## Problem to solve
Please reproduce the restricted stock unit passage below, word for word, between "3.Dividends. You shall" and "delivered to you.", inclusive.

## Passage to read
===============

3.Dividends. You shall receive no benefit or adjustment to your RSU Award with respect to any cash dividend, stock dividend or other distribution that does not result from a Capitalization Adjustment as provided in the Plan; provided, however, that this sentence shall not apply with respect to any shares of Common Stock that are delivered to you in connection with your RSU Award after such shares have been delivered to you.
4.Withholding Obligations. As further provided in the Plan, you hereby authorize withholding from payroll and any other amounts payable to you, and otherwise agree to make adequate provision for, any sums required to satisfy the federal, state, local and foreign tax withholding obligations, if any, which arise in connection with your RSU Award (the “Withholding Obligation”) in accordance with the withholding procedures established by the Company. Unless the Withholding Obligation is satisfied, the Company shall have no obligation to deliver to you any Common Stock in respect of the RSU Award. In the event the Withholding Obligation of the Company arises prior to the delivery to you of Common Stock or it is determined after the delivery of Common Stock to you that the amount of the Withholding Obligation was greater than the amount withheld by the Company, you agree to indemnify and hold the Company harmless from any failure by the Company to withhold the proper amount.
2.



5.Date of Issuance.
(a)The issuance of shares in respect of the Restricted Stock Units is intended to comply with Treasury Regulations Section 1.409A-1(b)(4) and will be construed and administered in such a manner. Subject to the satisfaction of the Withholding Obligation, if any, in the event one or more Restricted Stock Units vests, the Company shall issue to you one (1) share of Common Stock for each Restricted Stock Unit that vests on the applicable vesting date(s) (subject to any adjustment under Section 3 above, and subject to any different provisions in the Grant Notice). Each issuance date determined by this paragraph is referred to as an “Original Issuance Date.”

===============

## Information given
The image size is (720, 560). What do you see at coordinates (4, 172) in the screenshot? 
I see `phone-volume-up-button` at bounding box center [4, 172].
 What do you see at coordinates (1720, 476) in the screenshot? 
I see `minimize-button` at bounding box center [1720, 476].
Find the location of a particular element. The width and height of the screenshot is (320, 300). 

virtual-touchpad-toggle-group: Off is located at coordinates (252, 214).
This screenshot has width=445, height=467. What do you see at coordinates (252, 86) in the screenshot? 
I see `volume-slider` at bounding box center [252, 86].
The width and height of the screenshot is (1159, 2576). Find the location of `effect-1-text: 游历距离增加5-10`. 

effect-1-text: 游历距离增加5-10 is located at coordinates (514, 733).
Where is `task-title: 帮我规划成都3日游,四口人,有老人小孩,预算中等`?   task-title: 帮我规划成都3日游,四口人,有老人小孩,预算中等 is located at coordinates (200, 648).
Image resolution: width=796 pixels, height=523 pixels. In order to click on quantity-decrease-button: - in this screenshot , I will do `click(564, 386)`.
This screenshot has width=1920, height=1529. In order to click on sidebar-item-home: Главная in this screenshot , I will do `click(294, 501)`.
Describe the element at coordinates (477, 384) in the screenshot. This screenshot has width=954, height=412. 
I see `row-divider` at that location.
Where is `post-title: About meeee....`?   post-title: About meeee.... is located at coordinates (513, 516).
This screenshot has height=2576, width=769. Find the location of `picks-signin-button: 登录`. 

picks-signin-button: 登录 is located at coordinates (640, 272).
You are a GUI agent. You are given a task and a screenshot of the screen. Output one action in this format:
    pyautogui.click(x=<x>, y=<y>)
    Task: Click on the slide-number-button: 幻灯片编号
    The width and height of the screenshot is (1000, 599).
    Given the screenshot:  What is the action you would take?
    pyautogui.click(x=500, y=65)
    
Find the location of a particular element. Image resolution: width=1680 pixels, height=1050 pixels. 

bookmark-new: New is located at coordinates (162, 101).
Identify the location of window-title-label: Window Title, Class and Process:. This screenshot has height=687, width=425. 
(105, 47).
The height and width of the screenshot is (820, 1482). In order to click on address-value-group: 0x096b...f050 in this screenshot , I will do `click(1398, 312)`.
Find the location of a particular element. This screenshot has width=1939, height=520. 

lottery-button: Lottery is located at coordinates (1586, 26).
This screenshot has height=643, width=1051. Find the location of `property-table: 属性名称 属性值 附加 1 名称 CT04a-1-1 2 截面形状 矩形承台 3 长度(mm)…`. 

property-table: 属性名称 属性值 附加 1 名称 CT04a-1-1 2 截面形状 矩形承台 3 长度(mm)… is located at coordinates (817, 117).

===============

## Output of the exercise
3.Dividends. You shall receive no benefit or adjustment to your RSU Award with respect to any cash dividend, stock dividend or other distribution that does not result from a Capitalization Adjustment as provided in the Plan; provided, however, that this sentence shall not apply with respect to any shares of Common Stock that are delivered to you in connection with your RSU Award after such shares have been delivered to you.